(Required action) Take every line from the entries below that includes the word "Given" and copy it.

(Records)

>>

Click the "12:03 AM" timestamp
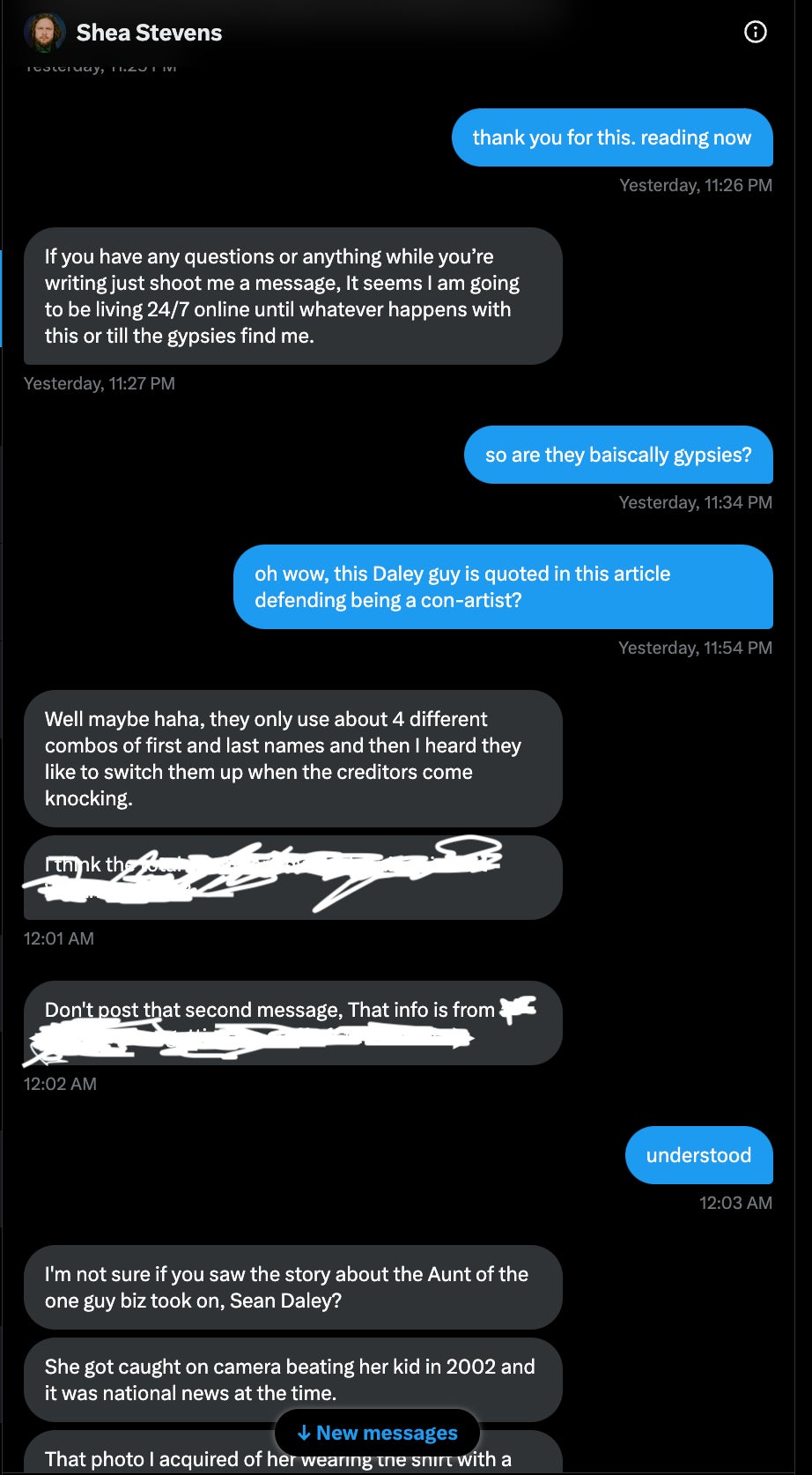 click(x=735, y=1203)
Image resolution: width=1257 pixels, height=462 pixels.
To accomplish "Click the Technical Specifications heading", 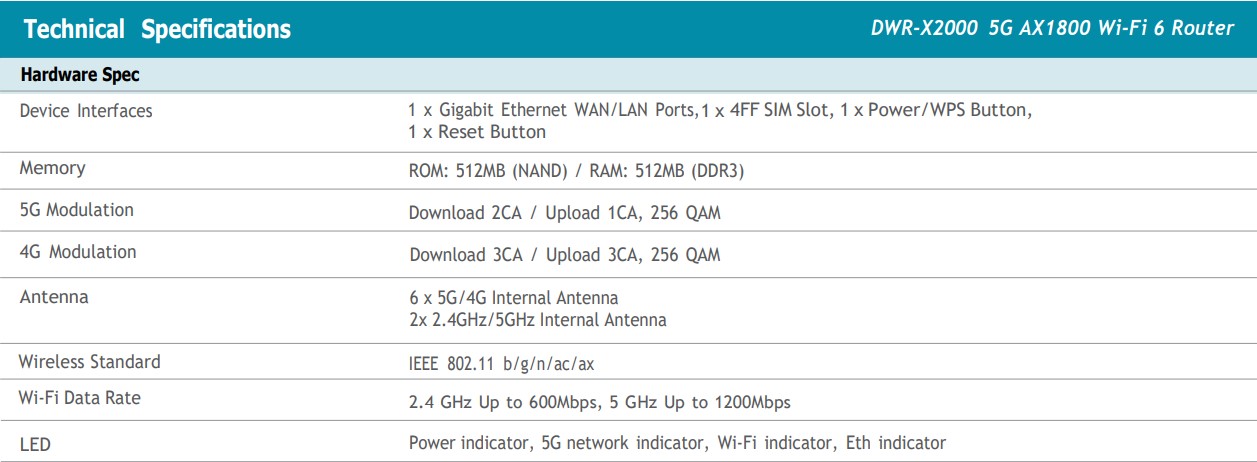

<<
>>

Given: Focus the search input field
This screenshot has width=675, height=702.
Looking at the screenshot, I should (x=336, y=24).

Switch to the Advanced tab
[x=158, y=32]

<<
>>

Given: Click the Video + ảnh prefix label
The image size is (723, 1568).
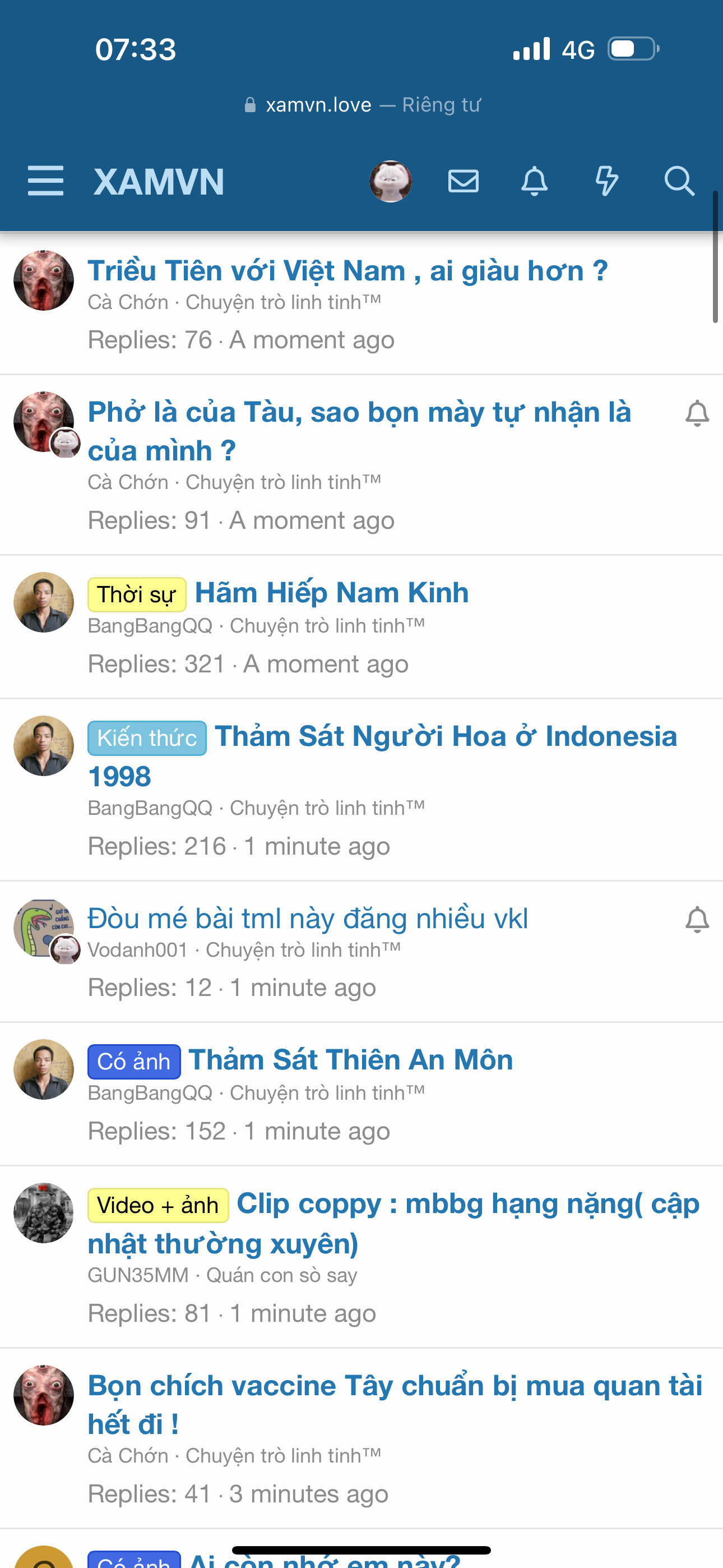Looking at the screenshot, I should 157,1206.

<<

(Exercise response)
Given: Focus the search input field
Given: Click the Video + ảnh prefix label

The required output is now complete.